The release management team is responsible for the creating a testing branch from the development branch. Once the testing branch is created, then the release management team is responsible for deciding on what to merge from the development branch to the testing branch. Additionally, alpha, beta, and release candidate tags are created for testing by the testing team. Upon successful testing, a release is created.

Testing

The testing team is responsible for testing alpha, beta, and release candidates. If issues are found in the testing phase, then issues are reported back to the development team. If issues are found with the changes as merged to the testing branch, the original issue should then be reopened, and additional information given as to the failure with the code as committed.

There is also a sample testing matrix that could be employed during the testing phase: https://wiki.asterisk.org/wiki/display/~mdavenport/Functional+Testing+Matrix

Process Overview

Release Work Flow

Issue Severity Definitions

  • Critical
    • caused serious data loss, or introduced a security hole on systems
    • regression from previous release, or within the beta or release candidate process
    • commonly encountered crashes
  • Grave
    • made Asterisk unusable or mostly so, or causes data loss
    • deadlocks in commonly used modules
    • crashed, or deadlock which are commonly encountered (limits ability to use Asterisk)
  • Serious
    • bugs which limited or hindered functionality in commonly used modules
    • affected or broke the build process (i.e. unable to compile under CentOS)
    • crashes or deadlocks which are not easily reproduced (one-offs)
  • Important
    • a bug which had a major effect on the usability of a module, without rendering it completely unusable to everyone
  • Normal
    • the default value, applicable to most bugs
  • Minor
    • a problem which doesn't affect the modules usefulness and is presumably trivial to merge

TODO Continue to refine the definitions of issue severity.

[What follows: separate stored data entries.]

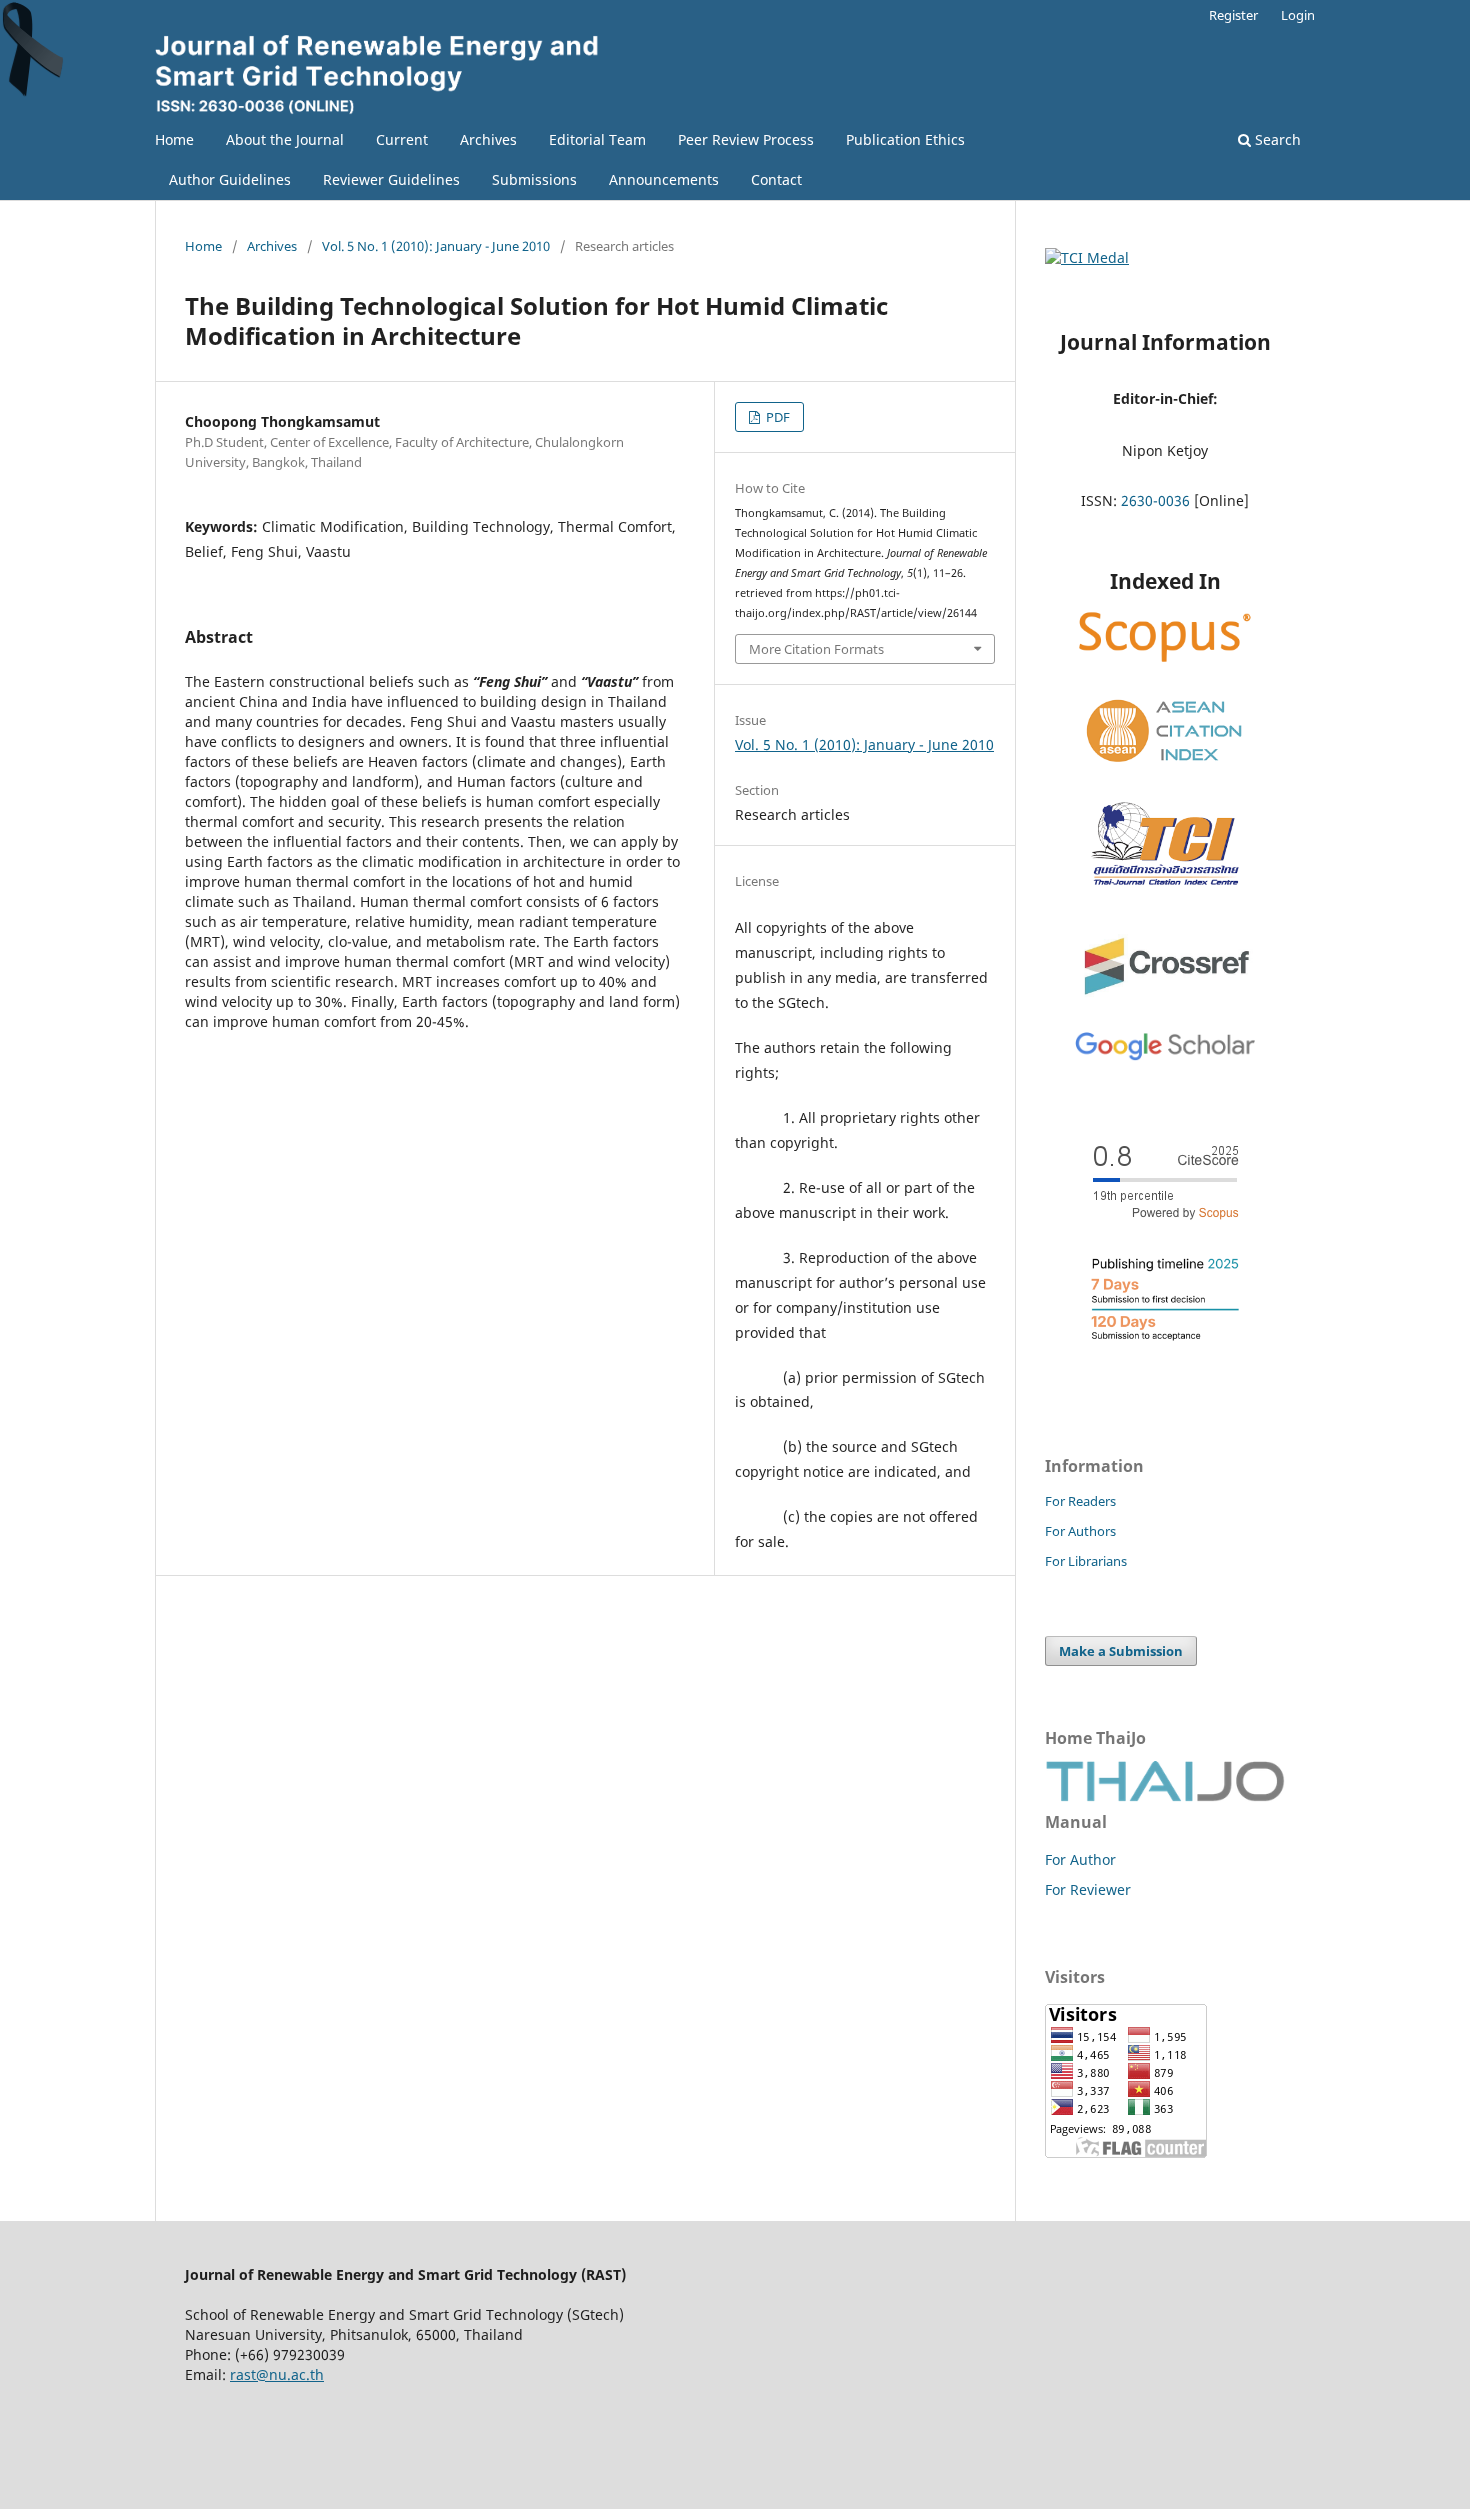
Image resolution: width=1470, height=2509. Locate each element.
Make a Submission (1121, 1651)
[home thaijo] (1165, 1796)
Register (1233, 15)
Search (1276, 139)
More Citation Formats (816, 649)
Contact (776, 179)
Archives (488, 139)
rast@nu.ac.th (277, 2374)
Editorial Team (597, 139)
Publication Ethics (905, 139)
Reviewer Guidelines (391, 179)
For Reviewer (1088, 1889)
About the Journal (285, 139)
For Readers (1080, 1501)
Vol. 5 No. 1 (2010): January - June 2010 (436, 246)
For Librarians (1086, 1561)
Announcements (664, 179)
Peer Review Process (746, 139)
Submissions (534, 179)
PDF (776, 417)
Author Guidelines (230, 179)
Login (1298, 15)
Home (174, 139)
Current (402, 139)
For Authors (1080, 1531)
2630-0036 (1155, 500)
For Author (1080, 1859)
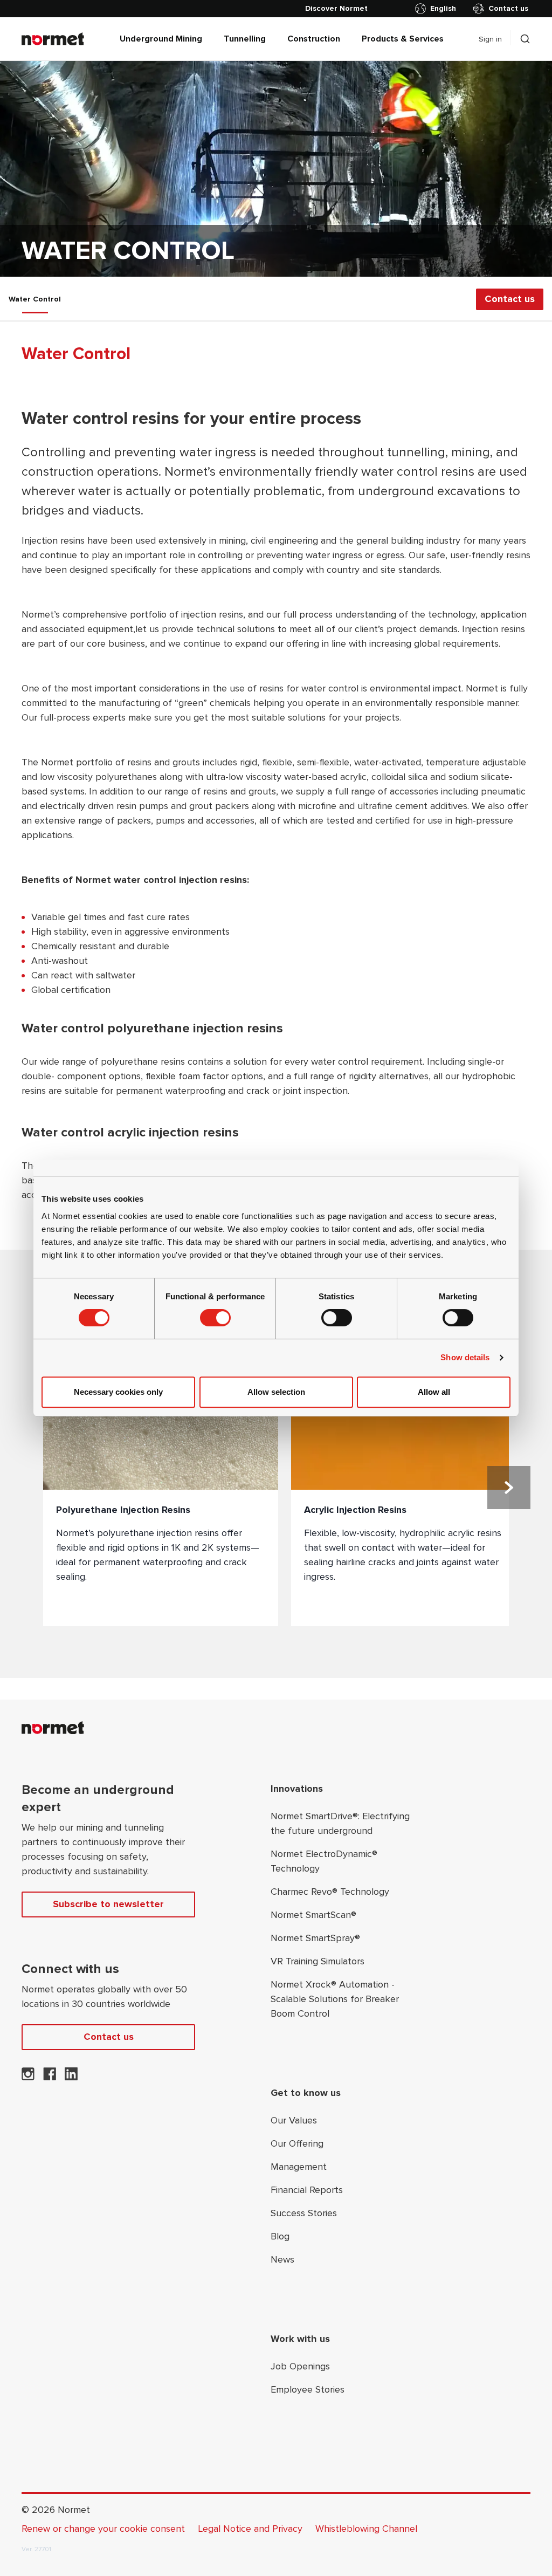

List of Commonly Used Modules

TODO: Define modules we would consider core, or commonly implemented

  • chan_sip
  • chan_iax2
  • app_dial
  • etc...

Alpha (3 week window)

What issues are permitted to be considered for including in the testing branch:

  • Critical
  • Grave
  • Serious
  • Important
  • Normal
  • Minor

Beta (3 week window)

What issues are permitted to be considered for including in the testing branch:

  • Critical
  • Grave
  • Serious

Release Candidate (2 week window)

  • Critical

Process Description

  • After issues are resolved by the development team, the release management team, on a regular basis (1-2 times per week) would meet to evaluate the commits to the development branch for inclusion in the testing branch. Based on where testing is in the process, issues would be evaluated to their suitability for inclusion in the testing branch.
  • In the Alpha test phase, most bug fix issues can be committed to the testing branch, except those which touch core parts of Asterisk, or which make large scale changes across the code base.
  • Once the Alpha test phase is complete, the Beta phase takes over. Only Critical, Grave, and Serious issues are allowed to be committed at this point. The release should be getting tightened up and serious regressions or functionality changes are to be resolved and committed to the testing branch.
  • After the Beta phase is complete, we move to the Release Candidate phase. During this phase only Critical issues are evaluated for inclusion in the testing branch, which would include things like regressions from previous versions, code instability, or security issues.
  • During each of the phases, tarballs and packages would be created for each of the Alpha, Beta, and Release Candidates to promote testing, and permit a simpler upgrade path.
  • The testing team would test the tarballs / packages and report issues found during testing back to the development team to resolve. Issues found with specific commits that were merged into the testing branch would then cause the /Resolved/ issue to be updated and for the developer to resolve the regression, or breakage that the commit introduced. The tester would be responsible for providing all the information required by the developer to reproduce the issue, or debug and resolve the issue.